Landmark ruling will make it harder for employees to seek injunction against dismissal
A landmark Court of Appeal earlier ruling this week has made it harder for employees to seek an injunction against their dismissal, employment law firm GQ|Littler has said.
The decision in Donal O’Donovan v Over-C Technology Limited and Over-C Limited is said to effectively restrict injunctions to cases where an employee is threatened with dismissal for misconduct, rather than poor performance, and is likely to significantly reduce the circumstances in which an injunction can be successfully sought.
The case involved the chief financial officer of Cork-based tech firm Over-C Technology Limited, who was terminated in January 2020 while on probation.
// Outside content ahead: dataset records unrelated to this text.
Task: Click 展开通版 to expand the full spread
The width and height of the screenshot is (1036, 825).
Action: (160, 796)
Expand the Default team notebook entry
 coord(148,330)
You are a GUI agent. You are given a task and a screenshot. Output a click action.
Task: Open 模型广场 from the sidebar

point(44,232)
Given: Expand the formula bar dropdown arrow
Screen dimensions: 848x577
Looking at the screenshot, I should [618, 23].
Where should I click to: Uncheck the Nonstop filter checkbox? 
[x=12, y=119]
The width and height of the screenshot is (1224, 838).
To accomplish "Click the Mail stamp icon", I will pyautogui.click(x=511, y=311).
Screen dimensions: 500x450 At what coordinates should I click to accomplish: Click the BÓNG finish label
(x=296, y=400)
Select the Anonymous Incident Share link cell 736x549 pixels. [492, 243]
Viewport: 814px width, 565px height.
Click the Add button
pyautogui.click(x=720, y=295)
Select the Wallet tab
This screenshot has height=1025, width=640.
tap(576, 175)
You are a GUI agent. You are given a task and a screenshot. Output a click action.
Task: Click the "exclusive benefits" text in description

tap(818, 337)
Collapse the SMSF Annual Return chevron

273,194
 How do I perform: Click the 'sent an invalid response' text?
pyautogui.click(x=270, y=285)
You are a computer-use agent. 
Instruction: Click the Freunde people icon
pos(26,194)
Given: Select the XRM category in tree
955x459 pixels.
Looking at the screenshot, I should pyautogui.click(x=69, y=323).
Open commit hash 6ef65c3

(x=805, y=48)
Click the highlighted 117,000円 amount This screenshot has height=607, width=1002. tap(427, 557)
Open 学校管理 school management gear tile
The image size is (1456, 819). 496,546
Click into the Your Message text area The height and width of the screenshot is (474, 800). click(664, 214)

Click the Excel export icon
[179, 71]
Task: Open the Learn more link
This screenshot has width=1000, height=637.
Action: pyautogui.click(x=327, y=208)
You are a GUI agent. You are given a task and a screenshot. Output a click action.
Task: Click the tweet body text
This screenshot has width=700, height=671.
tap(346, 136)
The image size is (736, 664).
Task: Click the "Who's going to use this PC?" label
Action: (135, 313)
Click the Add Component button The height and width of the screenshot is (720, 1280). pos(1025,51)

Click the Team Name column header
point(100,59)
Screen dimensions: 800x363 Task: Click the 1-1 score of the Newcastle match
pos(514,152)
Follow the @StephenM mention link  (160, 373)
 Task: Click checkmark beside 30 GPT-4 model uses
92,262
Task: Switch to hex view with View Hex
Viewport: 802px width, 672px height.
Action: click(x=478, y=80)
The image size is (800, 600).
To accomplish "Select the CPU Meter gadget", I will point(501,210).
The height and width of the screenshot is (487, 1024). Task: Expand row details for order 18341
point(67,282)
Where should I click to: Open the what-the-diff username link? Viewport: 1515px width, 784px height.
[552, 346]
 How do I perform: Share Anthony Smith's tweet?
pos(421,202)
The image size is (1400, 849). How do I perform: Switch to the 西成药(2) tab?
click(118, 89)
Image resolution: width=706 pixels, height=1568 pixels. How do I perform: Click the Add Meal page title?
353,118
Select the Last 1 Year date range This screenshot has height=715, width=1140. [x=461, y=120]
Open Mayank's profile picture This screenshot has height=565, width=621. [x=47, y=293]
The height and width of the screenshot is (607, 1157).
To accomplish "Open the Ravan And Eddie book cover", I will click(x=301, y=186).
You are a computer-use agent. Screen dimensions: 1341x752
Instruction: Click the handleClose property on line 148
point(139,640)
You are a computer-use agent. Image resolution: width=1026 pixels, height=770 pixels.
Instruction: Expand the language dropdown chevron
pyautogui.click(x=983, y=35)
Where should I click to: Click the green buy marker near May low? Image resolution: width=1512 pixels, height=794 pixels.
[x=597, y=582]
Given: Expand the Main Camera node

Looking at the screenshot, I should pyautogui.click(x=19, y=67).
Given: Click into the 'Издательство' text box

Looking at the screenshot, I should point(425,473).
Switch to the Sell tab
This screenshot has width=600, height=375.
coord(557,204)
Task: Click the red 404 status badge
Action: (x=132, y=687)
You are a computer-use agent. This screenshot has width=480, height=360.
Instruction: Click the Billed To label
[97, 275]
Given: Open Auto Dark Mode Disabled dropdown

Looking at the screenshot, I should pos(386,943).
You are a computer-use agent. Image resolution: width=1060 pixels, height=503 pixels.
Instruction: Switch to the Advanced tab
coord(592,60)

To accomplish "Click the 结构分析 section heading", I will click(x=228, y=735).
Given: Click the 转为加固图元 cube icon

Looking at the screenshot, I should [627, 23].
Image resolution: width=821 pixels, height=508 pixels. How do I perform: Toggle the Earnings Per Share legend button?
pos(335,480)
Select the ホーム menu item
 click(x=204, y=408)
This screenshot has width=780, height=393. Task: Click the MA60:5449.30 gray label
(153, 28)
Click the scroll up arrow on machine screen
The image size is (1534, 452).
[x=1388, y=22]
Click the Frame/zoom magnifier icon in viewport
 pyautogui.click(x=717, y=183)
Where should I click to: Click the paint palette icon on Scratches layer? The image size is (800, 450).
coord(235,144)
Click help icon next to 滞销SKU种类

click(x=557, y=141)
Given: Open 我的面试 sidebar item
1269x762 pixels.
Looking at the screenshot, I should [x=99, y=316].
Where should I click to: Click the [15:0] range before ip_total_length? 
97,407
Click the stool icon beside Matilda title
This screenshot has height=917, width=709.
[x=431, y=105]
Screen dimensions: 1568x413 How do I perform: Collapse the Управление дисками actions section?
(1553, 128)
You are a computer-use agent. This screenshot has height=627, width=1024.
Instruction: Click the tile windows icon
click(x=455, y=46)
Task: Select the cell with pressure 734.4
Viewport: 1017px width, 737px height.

He successfully applied to the High Court for an injunction but was overruled by the Court of Appeal.
Employee injunctions typically force businesses to reinstate the employee into their role until a full hearing, which usually take at least nine to 12 months to be heard.
Niall Pelly, partner at GQ|Littler, said: “This may be one of the most important employment law decisions in Ireland in years. It will considerably rebalance the power dynamic between employees and employers during contentious dismissals.
“Injunctions can cost businesses hundreds of thousands of euros to defend, and can take months if not years, to settle. But it’s not just the cost that concerns employers. Often the issue of greater concern is the uncertainty, instability, and managerial deadlock that results – particularly when it involves member of senior management.
“This case is particularly important in making it clear that injunctions should be limited only to cases where an employee is being dismissed for misconduct, and especially so where an employee is still in their probation period.”